Sickened Russian Opposition Leader Blames Poison Ordered By Russian Special Services
An outspoken Russian opposition figure sickened by two mysterious illnesses is now blaming the Russian government for poisoning him.
Vladimir Kara-Murza, who fell into a coma last month after a past sickness he blamed on poison, told NPR's Mary Louise Kelly in an interview on Friday that it is an unusual toxin and he is convinced it could only have come from one place.
"Given the sophisticated type of poison, I think it's people who have been or are connected with the Russian special services," he said.
The full interview is scheduled to air on NPR's Weekend Edition Sunday.
Kara-Murza says he fell ill on Feb. 2, while in Moscow. He was rushed to the hospital, where he says he was in a coma for 10 days, kept alive by artificial respiration.
"All my major life organs just began shutting down one after another," says Kara-Murza. "So it was the lungs, the kidneys, the liver, the heart just stopping."
He has since returned to the U.S. for treatment. He is speaking out now about what he calls the attack by Russia's government at a time when President Trump has called for a closer relationship between Washington and Moscow — and is under investigation for his own ties to Putin.
Kara-Murza described to Kelly how one way he had concluded Russia's spy services were targeting him was how similar his recent onset of sickness felt to the first one, which occurred in 2015. This time, he says, it was more severe.
"This time I was really struggling to breathe," he said. "That's really — I can tell you — that's really, not just painful, but really scary."
What convinces Kara-Murza that he was, in fact, poisoned?
"First of all, that's the official diagnosis from my discharge papers, from the Russian hospital — 'Toxic action by an unidentified substance,' " he tells NPR.
Samples of Kara-Murza's blood, hair and fingernails have been sent to toxicology labs in France, Israel and the U.S. for analysis, Kara-Murza says. Results are not back yet.
Kara-Murza, whose group, Open Russia, supports democratic reforms inside the authoritarian system dominated by Putin, is only the most recent Kremlin opponent to come under an unusual or deadly attack.
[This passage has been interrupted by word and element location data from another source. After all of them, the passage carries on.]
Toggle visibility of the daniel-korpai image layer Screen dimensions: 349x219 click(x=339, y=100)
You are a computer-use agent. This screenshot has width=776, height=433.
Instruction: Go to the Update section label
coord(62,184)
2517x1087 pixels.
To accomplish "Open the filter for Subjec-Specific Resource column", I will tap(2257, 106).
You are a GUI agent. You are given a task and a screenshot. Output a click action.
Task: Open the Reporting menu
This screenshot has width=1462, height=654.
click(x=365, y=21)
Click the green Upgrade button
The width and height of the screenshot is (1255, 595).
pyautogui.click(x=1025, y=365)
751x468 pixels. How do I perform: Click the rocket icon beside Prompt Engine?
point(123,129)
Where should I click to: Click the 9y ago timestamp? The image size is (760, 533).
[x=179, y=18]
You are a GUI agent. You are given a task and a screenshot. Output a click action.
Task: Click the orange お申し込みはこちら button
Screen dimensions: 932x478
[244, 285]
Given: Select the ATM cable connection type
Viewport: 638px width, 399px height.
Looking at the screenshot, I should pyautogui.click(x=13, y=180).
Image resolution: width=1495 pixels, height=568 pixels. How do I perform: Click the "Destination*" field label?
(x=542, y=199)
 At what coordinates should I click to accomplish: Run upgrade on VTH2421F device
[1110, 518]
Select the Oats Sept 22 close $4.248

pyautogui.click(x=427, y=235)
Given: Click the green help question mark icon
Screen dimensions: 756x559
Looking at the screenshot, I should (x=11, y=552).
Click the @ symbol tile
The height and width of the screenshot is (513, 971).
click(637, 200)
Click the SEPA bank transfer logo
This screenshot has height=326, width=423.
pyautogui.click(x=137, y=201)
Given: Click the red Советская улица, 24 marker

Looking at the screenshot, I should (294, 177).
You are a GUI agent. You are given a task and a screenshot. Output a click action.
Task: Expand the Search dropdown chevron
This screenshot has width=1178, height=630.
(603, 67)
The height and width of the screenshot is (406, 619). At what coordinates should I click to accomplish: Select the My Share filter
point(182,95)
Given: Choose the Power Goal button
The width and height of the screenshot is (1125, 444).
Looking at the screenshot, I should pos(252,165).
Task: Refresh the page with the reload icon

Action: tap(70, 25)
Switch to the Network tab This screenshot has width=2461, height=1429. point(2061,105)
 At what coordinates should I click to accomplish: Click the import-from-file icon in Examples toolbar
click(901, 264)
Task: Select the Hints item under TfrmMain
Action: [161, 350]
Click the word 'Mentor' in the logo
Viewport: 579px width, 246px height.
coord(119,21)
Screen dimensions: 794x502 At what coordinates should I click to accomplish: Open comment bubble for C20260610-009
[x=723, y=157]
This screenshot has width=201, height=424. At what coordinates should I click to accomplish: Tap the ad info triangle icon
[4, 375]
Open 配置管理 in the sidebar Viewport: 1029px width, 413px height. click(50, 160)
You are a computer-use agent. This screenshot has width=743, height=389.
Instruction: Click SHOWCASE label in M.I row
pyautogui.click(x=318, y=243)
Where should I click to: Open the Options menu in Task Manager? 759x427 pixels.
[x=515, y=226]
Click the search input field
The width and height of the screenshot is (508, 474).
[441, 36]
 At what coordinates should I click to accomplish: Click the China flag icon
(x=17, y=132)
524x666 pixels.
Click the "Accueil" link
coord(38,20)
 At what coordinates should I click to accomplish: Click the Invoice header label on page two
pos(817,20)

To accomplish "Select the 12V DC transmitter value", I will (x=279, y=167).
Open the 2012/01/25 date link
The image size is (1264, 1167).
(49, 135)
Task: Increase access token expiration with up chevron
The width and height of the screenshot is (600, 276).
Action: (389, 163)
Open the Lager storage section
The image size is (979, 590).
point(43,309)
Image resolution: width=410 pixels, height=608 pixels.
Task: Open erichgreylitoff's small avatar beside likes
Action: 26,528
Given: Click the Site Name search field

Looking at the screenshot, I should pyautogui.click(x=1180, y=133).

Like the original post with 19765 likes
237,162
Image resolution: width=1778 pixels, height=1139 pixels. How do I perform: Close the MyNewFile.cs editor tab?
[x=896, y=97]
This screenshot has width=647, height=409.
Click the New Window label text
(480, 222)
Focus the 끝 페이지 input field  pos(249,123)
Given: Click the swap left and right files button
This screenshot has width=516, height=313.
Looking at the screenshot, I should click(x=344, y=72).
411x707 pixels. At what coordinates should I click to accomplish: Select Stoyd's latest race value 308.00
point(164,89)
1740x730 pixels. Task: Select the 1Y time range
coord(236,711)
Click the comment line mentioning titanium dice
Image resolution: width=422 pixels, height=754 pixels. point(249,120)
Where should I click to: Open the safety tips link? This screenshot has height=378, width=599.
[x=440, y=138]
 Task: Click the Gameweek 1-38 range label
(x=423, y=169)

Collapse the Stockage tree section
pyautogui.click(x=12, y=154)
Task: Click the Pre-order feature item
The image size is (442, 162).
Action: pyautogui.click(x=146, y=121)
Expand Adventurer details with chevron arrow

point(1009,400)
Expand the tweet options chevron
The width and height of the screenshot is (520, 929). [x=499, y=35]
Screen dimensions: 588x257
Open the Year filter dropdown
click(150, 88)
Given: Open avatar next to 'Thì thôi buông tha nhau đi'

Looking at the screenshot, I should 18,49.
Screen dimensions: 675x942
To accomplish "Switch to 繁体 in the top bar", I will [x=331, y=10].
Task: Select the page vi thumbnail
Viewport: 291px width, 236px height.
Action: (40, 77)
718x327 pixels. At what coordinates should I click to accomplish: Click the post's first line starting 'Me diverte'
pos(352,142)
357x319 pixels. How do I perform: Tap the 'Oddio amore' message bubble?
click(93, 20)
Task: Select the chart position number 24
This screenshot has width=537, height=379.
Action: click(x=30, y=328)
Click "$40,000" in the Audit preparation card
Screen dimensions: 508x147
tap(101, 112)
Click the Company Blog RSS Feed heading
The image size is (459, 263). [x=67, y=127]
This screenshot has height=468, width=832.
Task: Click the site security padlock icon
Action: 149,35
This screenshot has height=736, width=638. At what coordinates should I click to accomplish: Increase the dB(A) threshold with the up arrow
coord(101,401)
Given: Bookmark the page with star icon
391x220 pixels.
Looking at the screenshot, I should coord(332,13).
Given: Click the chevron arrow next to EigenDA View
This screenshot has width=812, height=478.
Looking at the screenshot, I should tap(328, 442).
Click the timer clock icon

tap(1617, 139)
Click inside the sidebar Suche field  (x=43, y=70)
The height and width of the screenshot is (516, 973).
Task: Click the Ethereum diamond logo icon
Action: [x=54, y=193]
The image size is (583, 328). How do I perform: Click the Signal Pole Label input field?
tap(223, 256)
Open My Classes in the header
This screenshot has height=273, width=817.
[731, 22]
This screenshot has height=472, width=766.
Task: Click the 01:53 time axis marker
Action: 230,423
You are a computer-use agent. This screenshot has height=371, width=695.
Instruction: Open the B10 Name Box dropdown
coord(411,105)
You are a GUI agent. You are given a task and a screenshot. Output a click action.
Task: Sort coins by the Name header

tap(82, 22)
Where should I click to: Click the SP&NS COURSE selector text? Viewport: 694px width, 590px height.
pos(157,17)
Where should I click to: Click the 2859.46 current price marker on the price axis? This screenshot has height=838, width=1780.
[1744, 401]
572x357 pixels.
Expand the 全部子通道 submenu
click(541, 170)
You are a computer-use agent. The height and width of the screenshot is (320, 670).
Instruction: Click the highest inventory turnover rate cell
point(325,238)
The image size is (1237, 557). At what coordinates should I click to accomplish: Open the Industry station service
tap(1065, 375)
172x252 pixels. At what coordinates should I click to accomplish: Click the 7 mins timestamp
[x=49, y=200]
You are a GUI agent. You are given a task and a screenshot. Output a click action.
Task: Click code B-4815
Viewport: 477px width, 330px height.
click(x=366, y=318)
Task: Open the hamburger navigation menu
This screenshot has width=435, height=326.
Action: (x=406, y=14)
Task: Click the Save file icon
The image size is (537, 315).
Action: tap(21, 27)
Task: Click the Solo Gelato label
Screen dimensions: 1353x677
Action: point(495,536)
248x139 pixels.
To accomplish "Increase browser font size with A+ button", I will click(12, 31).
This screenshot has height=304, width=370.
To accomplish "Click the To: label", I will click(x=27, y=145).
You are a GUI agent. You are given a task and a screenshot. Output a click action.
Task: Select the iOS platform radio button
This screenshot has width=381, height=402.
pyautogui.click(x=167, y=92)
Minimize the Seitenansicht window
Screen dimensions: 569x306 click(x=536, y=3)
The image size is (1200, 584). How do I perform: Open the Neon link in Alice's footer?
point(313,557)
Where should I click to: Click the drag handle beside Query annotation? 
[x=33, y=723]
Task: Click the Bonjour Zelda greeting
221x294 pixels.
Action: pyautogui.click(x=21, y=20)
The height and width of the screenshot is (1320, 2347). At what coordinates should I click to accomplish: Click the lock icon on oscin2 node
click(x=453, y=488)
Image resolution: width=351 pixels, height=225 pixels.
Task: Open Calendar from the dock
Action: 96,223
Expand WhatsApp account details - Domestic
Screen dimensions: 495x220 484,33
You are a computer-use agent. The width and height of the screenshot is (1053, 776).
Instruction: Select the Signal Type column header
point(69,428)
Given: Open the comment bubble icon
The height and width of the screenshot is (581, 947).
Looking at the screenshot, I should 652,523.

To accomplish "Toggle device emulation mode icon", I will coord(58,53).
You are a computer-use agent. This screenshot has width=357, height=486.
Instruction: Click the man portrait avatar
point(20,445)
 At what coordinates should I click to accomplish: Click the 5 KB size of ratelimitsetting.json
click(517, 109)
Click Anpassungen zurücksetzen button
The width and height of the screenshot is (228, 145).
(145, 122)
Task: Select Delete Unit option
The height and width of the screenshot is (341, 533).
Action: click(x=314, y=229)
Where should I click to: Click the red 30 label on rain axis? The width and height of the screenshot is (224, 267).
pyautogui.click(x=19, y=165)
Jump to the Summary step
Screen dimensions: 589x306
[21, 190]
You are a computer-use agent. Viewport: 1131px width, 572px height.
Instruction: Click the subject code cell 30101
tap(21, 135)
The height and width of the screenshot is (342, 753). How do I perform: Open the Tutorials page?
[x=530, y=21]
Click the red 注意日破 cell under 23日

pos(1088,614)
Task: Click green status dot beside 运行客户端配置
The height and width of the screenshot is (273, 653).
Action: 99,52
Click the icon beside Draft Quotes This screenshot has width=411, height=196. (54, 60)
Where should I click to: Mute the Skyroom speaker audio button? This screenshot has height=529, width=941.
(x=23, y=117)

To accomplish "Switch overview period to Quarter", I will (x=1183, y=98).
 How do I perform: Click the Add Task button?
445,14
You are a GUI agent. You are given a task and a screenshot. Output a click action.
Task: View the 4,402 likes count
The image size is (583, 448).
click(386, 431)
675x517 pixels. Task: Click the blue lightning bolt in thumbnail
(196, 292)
His friend Boris Nemtsov, Russia's former deputy prime minister, was shot and killed two years ago.
A Russian banker, Alexander Perepilichny, fell dead in England in 2012 after having exposed tax fraud involving the Russian government and organized crime. An ex-KGB officer, Alexander Litvinenko, died in 2006 after drinking what investigators concluded was tea laced with radioactive polonium-210. And many other foes of the Kremlin, including political figures and journalists, have met with violent ends.